After the volatility of cryptocurrencies and the collapse of the crypto exchange FTX, the Bank and the Treasury will seek to reassure the public that a state-backed digital currency would be as safe as cash.

Officials will explore the technical issues involved in creating a central bank digital currency before a final decision is taken by the middle of the decade.

Jeremy Hunt, the chancellor of the exchequer, and Andrew Bailey, the Bank of England governor, say the government could still decide against going ahead but momentum is building behind the idea. The consultation paper argues that a digital pound will be needed at some point in the future.

Assuming the go-ahead is given, the earliest date cash could be held in digital wallets offered to consumers by the private sector through smartphones or smartcards would be the end of the 2020s, the Bank and the Treasury say.

Bailey said: “As the world around us and the way we pay for things becomes more digitalised, the case for a digital pound in the future continues to grow.

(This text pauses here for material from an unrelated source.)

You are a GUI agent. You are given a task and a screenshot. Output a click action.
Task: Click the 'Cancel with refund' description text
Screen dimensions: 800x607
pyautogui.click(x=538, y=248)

A digital pound would provide a new way to pay, help businesses, maintain trust in money and better protect financial stability.

“However, there are a number of implications which our technical work will need to carefully consider. This consultation and the further work the Bank will now do will be the foundation for what would be a profound decision for the country on the way we use money.”

If introduced, the digital pound would be issued by the Bank of England and could be used to make payments in person or online. It would be interchangeable with cash and bank deposits, and – as with the current system of notes – be issued in denominations of pounds sterling. No interest would be paid on pounds held in digital form.

The Bank and the Treasury say a digital pound would be subject to rigorous standards of privacy and data protection. “Like current digital payments and bank accounts, the digital pound would not be anonymous because the ability to identify and verify users is necessary to prevent financial crime,” they said. “This is essential for trust and confidence in money and therefore wide use of the digital pound.”

Other major central banks – including the US Federal Reserve and the European Central Bank – are looking at their own official digital currencies, although the UK plans are at a more advanced stage.

The Bank and the Treasury believe the arrival of private digital currencies runs the risk of fragmenting the monetary system, and believe a reliable and efficient official option will be needed as use of cash continues to fall. Technological advances have made it possible for a range of cryptocurrencies to be launched but the Bank and the Treasury say the difference with a digital pound is that it would be backed by the state.

Hunt said: “While cash is here to stay, a digital pound issued and backed by the Bank of England could be a new way to pay that’s trusted, accessible and easy to use.

“That’s why we want to investigate what is possible first, while always making sure we protect financial stability.”